For what it’s worth, I don’t think that Disclosure programme got everything right. I don’t believe there was a cover up over the Nike conference, but I do think it was legitimate to pose questions over how our government responds to sudden crises. If we want to be a properly grown up, independent nation, then it’s right that our government is scrutinised by the media. Unfortunately a large section of the print media is rather less interested in objective scrutiny than in posing fatuous questions at daily briefings designed to elicit a cheap news line for their paper. And unfortunately some of BBC Scotland’s news operation is too often caught buying into the London version of headline priorities. The Nine is more likely to plough its own furrow, but it labours in an impossible scheduling slot to gain a mass audience. Against that background we should not be surprised at STV news having gained its current audience share.
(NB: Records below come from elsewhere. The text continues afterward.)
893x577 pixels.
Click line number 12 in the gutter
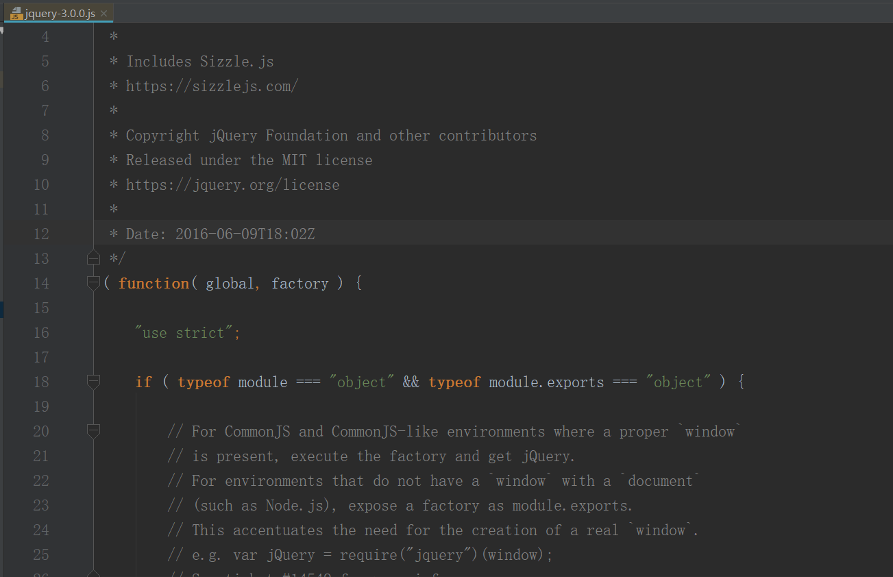[41, 234]
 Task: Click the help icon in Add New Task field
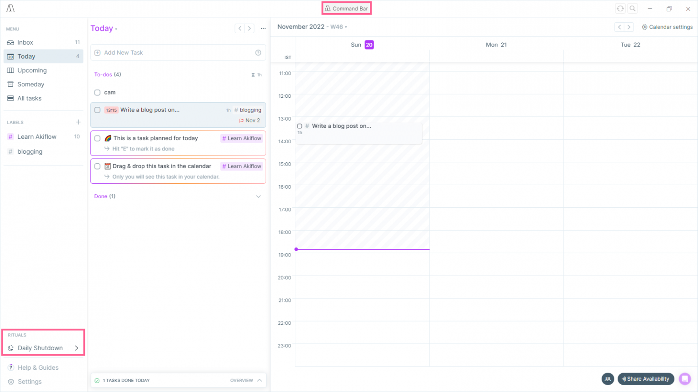pyautogui.click(x=258, y=53)
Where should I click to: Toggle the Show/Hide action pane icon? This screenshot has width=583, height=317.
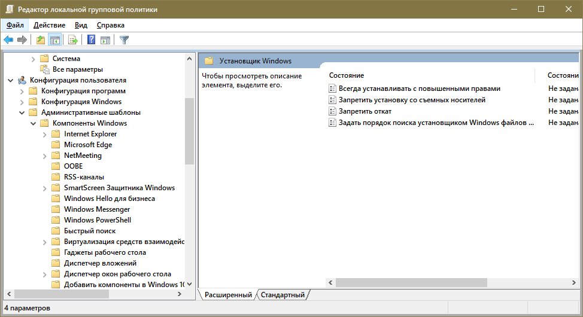click(x=105, y=40)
The everything black and white brigade are also much exercised by the run up to the next Scottish election, now less than a year hence. One school urges it is unthinkable to even mention the word independence whilst the nation faces such a grave health and economic crisis. The other suggests that with the double whammy of coronavirus and a no deal Brexit, it would be a dereliction of duty not to work out how best to protect Scotland from London’s serial follies.
And, actually, with the Holyrood cabinet fire fighting on so many fronts – and doubtless fighting personal exhaustion – it would be unrealistic to expect them to do politics as usual. But not unrealistic for those with more thinking and planning time available to be doing both these things at an accelerating pace. The political world still turns, however skewed the axis. It turns in London where the Tories are desperately looking for a way to put more cheerleaders in the Commons to bolster their glorious leader when he lies bleeding from more bullets fired by Sir Keir – not so much Corbyn on steroids, as a leader of the opposition finally doing what it says on his tin.
Not that Starmer’s growing fan club will gain his party too much traction hereabouts. Outside of the appetite for independence, one of the main reasons for the SNP’s continuing popularity in the polls is the paucity of a realistic alternative.
Few voters pause with their pencil poised in the booth thinking “mmm, Leonard or Sturgeon?” I’ve yet to meet the elector in mid Covid who muses “if only Miles Briggs was in charge of health policy rather than Jeane Freeman”. Where is the queue hoping that Willie Rennie will attend to matters Brexity and constitutional rather than Mike Russell? And don’t get me started on Carlaw, Jack and the raft of “Scottish” Tories who sold Scottish farmers down the river last week, voting for a bill designed to facilitate cheaper US imports and depress welfare standards.
That shameful vote is one where matters might properly be considered black and white. For the rest, if you’ll pardon a dodgy analogy, let’s hear it for fifty shades of grey.